In the spring of 1944, my grandparents found themselves in eastern Poland. They found jobs as orderlies in a small hospital at the outskirts of the town of Bychawa, in Lublin County. By then it was already clear that the Nazis were going to lose the war. The Red Army was barely 100 kilometers away. It literally became dangerous for the Germans to come to the hospital at night because of the partisan fighters in the surrounding forests. Consequently, the hospital began treating underground fighters from different partisan groups.
Most prominent among the partisans was a large unit of AK fighters — the Home Army partisans, who received their orders from the Polish government in exile, in London. Their ultimate goal was to liberate Poland from the Nazis before the Soviets got there — the history is known; they ultimately failed.
One evening, my grandparents heard that the local AK were going to bring their wounded to the hospital. Someone mentioned to my grandparents that the unit had a doctor from Lvov. The Sawickis were not from Lvov, but the Schatzbergs were. Not only that, but my grandparents were doctors who had finished their medical studies in Lvov on the eve of the Nazi invasion. The chance that a doctor from Lvov would recognize them was very real.
Instead of tending to the wounded, my grandparents hid in the attic of the hospital. The partisans arrived close to midnight. Looking down at the group through the cracks in the roof, my grandparents recognized Arnold. Arnold, whose parents had owned a kosher butcher shop in Lvov. Arnold who studied medicine with my parents.
They slowly went down and began helping with the wounded. Arnold saw them, but behaved as if he had no idea who they were.
By the morning, my parents went back to their room. A sudden knock on the door woke them up. It was Arnold. After the three of them stopped crying, he told them how afraid he was of coming to the hospital because someone told him that there might be someone from Lvov working there. Although he had spent two years with the AK unit, he had never told them his real name, never told them he was Jewish. The AK fighters were members of the ND — “the National Democracy” — a strongly nationalistic and anti-Semitic movement. He did not want to take a chance, my grandparents remembered him telling them. My grandfather also remembered giving Arnold a pair of long underwear. They made plans to reunite after the war.
By the summer of 1944, the Red Army arrived and eastern Poland found itself free of the Nazis. As different underground units came out into the open, my grandparents started asking about Arnold. Finally, some of the AK fighters remembered. “Ah, that Zhid doctor” is what my grandparents heard. “When he told us he was Jewish, we shot him.”

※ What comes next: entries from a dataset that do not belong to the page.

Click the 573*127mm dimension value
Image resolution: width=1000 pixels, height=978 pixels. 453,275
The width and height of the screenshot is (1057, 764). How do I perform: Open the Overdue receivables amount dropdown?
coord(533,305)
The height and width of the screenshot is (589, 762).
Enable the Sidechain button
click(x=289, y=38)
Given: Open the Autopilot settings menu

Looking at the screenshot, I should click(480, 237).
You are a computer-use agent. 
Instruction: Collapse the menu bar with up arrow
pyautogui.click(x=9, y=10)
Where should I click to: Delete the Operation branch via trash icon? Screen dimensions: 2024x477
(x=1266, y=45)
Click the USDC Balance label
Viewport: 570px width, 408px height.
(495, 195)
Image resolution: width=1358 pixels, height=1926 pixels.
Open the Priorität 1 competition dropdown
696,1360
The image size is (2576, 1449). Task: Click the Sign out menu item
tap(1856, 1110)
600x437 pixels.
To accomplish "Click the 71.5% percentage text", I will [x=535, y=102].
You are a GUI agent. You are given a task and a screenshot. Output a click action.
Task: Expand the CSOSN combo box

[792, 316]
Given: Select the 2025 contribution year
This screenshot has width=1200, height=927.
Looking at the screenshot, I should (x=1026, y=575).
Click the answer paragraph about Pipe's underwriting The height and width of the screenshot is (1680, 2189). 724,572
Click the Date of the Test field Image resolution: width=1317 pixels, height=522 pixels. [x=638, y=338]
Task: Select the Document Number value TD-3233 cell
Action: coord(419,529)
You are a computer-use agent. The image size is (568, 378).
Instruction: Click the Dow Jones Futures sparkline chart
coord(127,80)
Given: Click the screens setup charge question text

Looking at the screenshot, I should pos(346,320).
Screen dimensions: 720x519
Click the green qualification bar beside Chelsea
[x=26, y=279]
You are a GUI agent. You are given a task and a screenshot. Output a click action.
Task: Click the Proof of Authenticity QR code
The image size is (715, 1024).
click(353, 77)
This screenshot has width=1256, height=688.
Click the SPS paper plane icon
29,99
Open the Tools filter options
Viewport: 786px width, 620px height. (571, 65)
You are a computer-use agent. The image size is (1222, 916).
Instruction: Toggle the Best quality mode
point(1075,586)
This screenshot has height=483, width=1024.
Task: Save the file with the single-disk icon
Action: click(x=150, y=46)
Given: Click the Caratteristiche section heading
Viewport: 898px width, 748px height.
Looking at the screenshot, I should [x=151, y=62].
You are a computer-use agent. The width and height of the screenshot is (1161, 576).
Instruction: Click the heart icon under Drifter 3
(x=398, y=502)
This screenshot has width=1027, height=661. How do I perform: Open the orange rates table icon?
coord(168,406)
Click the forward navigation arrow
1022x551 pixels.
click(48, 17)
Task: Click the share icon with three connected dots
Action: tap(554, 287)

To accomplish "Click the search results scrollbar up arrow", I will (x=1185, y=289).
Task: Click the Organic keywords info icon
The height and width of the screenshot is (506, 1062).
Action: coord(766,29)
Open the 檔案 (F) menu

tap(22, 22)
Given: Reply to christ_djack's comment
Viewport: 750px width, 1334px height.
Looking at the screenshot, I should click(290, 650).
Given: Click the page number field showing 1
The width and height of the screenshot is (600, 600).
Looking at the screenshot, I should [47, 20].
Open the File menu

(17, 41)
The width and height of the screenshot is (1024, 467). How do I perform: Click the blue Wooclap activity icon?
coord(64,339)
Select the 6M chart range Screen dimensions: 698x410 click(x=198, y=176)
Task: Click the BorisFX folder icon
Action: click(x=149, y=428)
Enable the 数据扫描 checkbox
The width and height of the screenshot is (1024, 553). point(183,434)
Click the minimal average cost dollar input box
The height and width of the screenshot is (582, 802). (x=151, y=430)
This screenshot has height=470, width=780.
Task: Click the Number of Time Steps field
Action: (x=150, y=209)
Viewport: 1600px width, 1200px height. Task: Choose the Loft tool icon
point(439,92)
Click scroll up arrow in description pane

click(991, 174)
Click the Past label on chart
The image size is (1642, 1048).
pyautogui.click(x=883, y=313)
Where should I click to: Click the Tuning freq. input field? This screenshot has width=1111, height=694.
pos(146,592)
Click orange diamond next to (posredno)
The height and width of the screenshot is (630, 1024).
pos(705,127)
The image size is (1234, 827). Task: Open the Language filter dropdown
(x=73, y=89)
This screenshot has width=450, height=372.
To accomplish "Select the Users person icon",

When the AK fighters found out that Arnold was Jewish, they killed him. They killed a doctor who had tended to their wounded for two years. They killed someone who had saved many of their own lives.
Were the Poles complicit in the extermination of the Jews? The story of the village of Jedwabne, where the locals massacred hundreds of Jews, is well known. Did Polish police give up Jews to the Nazis during the occupation? They did. Did AK fighters kill Arnold? They did. And now the descendants of those Polish nationalists voted to criminalize those who suggest that Poles were complicit in killing Jews. According to that new law, I am guilty.